(Toronto) L’organisme national de réglementation des télécommunications du Canada permettra à des concurrents indépendants de vendre des services internet sur les réseaux de fibre optique des grandes compagnies de téléphone en Ontario et au Québec, a-t-il indiqué lundi.

Le Conseil de la radiodiffusion et des télécommunications canadiennes (CRTC) a annoncé cette décision lundi, à l’occasion du Sommet canadien des télécommunications à Toronto, dans le cadre d’un examen en cours de l’accès des tiers aux réseaux de fibre optique visant à stimuler la concurrence et à faire baisser les prix pour les clients.

Il s’agit d’une décision partielle, avec d’autres audiences à venir, dans le cadre d’un examen lancé par le CRTC en mars sur les tarifs que les petits concurrents paient aux grandes entreprises de télécommunications pour l’accès à leurs réseaux. À l’époque, la commission avait également annoncé qu’elle réduirait de 10 % certains tarifs de gros de l’internet.

L’examen, qui s’est penché sur plus de 300 interventions, comprenait une enquête accélérée pour savoir si les grands opérateurs devraient fournir aux petits concurrents un accès à leurs réseaux de fibre optique jusqu’au domicile.

Le CRTC affirme que son examen a révélé un déclin significatif de la concurrence en Ontario et au Québec, où les fournisseurs d’accès internet indépendants desservent actuellement 47 % moins de clients qu’ils ne le faisaient il y a deux ans.

« Entre-temps, plusieurs concurrents ont été rachetés par de plus grands fournisseurs d’accès internet. Cela donne moins d’options à de nombreux Canadiens en matière de services internet haute vitesse », a estimé la présidente du CRTC, Vicky Eatrides, dans un discours aux participants de la conférence, lundi.

« Le CRTC agit rapidement pour aider à stabiliser le marché. »

La décision oblige les grandes compagnies de téléphone, à savoir BCE et Telus, à fournir à leurs concurrents un accès à leurs réseaux de fibre optique jusqu’au domicile dans un délai de six mois. Ce délai permettra aux entreprises de préparer leurs réseaux et de développer les technologies de l’information et les systèmes de facturation.
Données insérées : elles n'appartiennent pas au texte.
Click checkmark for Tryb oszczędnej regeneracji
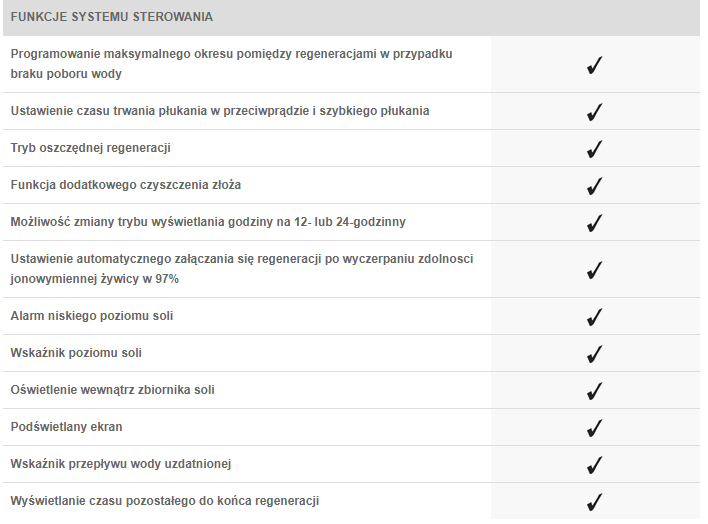 595,149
Le CRTC indique qu’il fixe également des tarifs provisoires que les petits concurrents paieront pour accéder aux réseaux de fibre optique, ce qui soutiendra à la fois la concurrence et la poursuite des investissements dans des réseaux de haute qualité.
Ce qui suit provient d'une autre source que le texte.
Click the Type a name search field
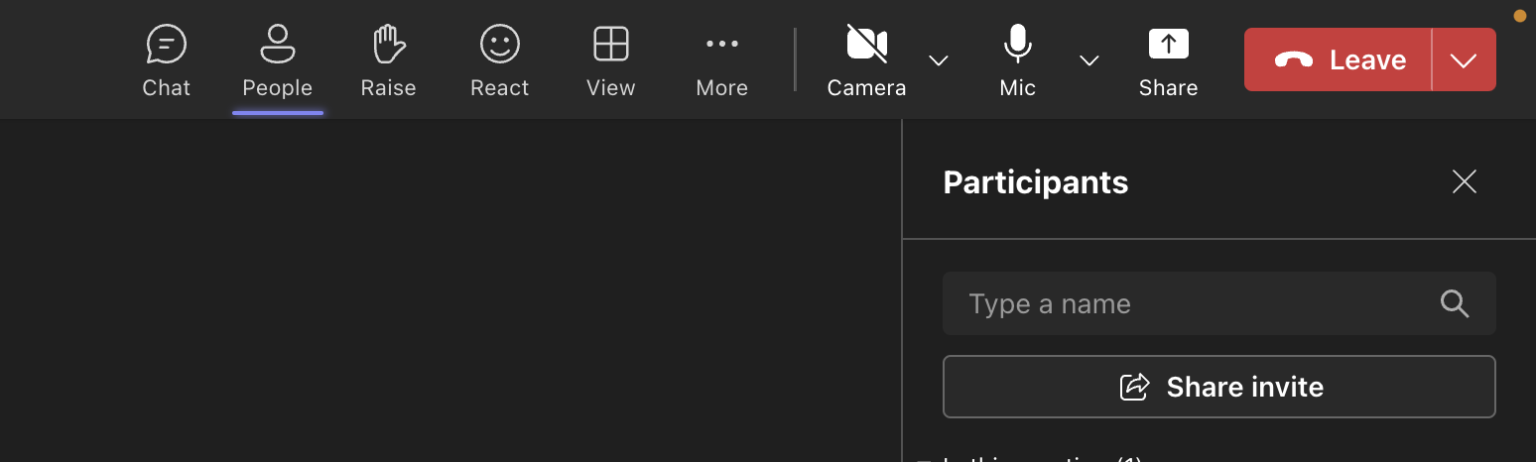1536x462 pixels. (1190, 304)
Le régulateur souligne que la décision de lundi vise à stabiliser le marché dans les domaines où elle aura un impact significatif sur le choix et l’abordabilité pour les consommateurs, conformément à la directive du ministre de l’Industrie, François-Philippe Champagne. Ce dernier a demandé au CRTC, plus tôt cette année, de renforcer les droits des consommateurs.

Cette décision a reçu des éloges prudents de la part du groupe Opérateurs des réseaux concurrentiels canadiens (ORCC), qui a qualifié la décision de « étape importante et essentielle vers un paysage concurrentiel plus équitable ».

Mais l’organisation, qui représente les fournisseurs d’accès internet indépendants, a ajouté que son « optimisme [était] tempéré », notant que la décision « ne met en œuvre qu’un régime régional provisoire pour deux grandes compagnies de téléphone, et que les tarifs sont toujours provisoires ».

« Un cadre national permanent applicable à tous les transporteurs dominants avec des tarifs justes et raisonnables est nécessaire pour permettre une véritable concurrence qui n’a pas encore été établie », a fait valoir le président d’ORCC, Paul Andersen.

Dans un communiqué, la porte-parole de Telus, Kalene DeBaeremaeker, a affirmé que la société examinait la décision provisoire « et [attend] avec impatience de participer au reste de la procédure du CRTC ».

Bell Canada n’a pas immédiatement répondu à une demande de commentaires.

La semaine dernière, le chef de la direction de Bell, Mirko Bibic, a prévenu que si la décision du régulateur dans le cadre de l’examen favorisait la position des petits acteurs par rapport aux grandes entreprises, elle inciterait Bell à ralentir ses projets de construction de fibre optique.

« C’est aussi simple que cela », a affirmé M. Bibic aux analystes lors d’une conférence pour discuter de ses résultats financiers du troisième trimestre.

« Ce serait regrettable, car lorsque nous pénétrons dans une communauté dotée de la fibre optique, nous augmentons en fait la concurrence […] Le client obtient un meilleur service, une meilleure valeur, des prix plus bas et c’est ce qui est en jeu ici dans le débat que nous avons généralement en ce qui a trait à la procédure réglementaire. »

Le CRTC a précisé que son examen plus large était toujours en cours, et que la prochaine audience publique était prévue pour le 12 février.

Aucune décision n’a encore été prise quant à savoir si une décision similaire affecterait les services internet dans d’autres provinces.